**Passage shown:**
- - -

Through natural conversation
Ask Hermes normally:
Every morning at 9am, check Hacker News for AI news and send me a summary on Telegram.
Hermes will use the unified cronjob tool internally.
Skill-backed cron jobs
A cron job can load one or more skills before it runs the prompt.
Single skill
cronjob(
action="create",
skill="blogwatcher",
prompt="Check the configured feeds and summarize anything new.",
schedule="0 9 * * *",
name="Morning feeds",
)
Multiple skills
Skills are loaded in order. The prompt becomes the task instruction layered on top of those skills.
cronjob(
action="create",
skills=["blogwatcher", "maps"],
prompt="Look for new local events and interesting nearby places, then combine them into one short brief.",
schedule="every 6h",
name="Local brief",
)
This is useful when you want a scheduled agent to inherit reusable workflows without stuffing the full skill text into the cron prompt itself.

- - -

**Information shown:**
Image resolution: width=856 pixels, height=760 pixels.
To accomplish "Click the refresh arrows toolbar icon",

- - -

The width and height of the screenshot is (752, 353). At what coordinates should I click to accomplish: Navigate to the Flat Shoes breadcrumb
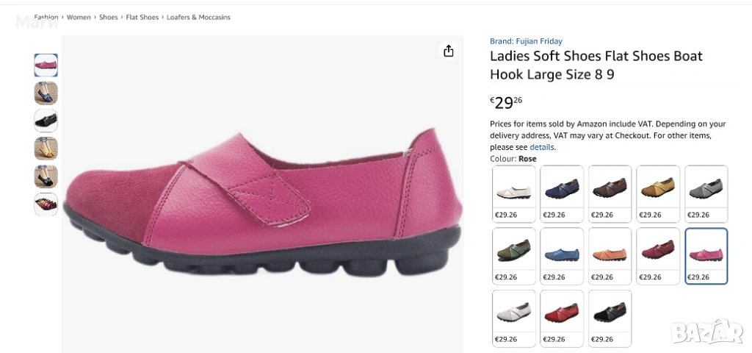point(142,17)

- - -

**Task list:**
1 - Write out the passage on Hermes cron jobs from "Through natural conversation" to "runs the prompt.", keeping it word for word.
2 - Answer these questions about the passage on Hermes cron jobs:
(a) At what time does the natural-conversation example ask Hermes to check Hacker News?
(b) Which skill does the single-skill example load?
(c) What schedule is set for the job named "Local brief"?
3 - Proceed with the passage on Hermes cron jobs, picking up after its last sentence.
The data has nothing to do with the passage on Hermes cron jobs.

**Answers in order:**
1 -
Through natural conversation
Ask Hermes normally:
Every morning at 9am, check Hacker News for AI news and send me a summary on Telegram.
Hermes will use the unified cronjob tool internally.
Skill-backed cron jobs
A cron job can load one or more skills before it runs the prompt.

2 -
(a) 9am
(b) blogwatcher
(c) every 6h

3 -
Running a job inside a project directory
Cron jobs default to running detached from any repo — no AGENTS.md, CLAUDE.md, or .cursorrules is loaded, and the terminal / file / code-exec tools run from whatever working directory the gateway started in. Pass --workdir (CLI) or workdir= (tool call) to change that:
# Standalone CLI (schedule and prompt are positional)
hermes cron create "every 1d at 09:00" \
"Audit open PRs, summarize CI health, and post to #eng" \
--workdir /home/me/projects/acme
# From a chat, via the cronjob tool
cronjob(
action="create",
schedule="every 1d at 09:00",
workdir="/home/me/projects/acme",
prompt="Audit open PRs, summarize CI health, and post to #eng",
)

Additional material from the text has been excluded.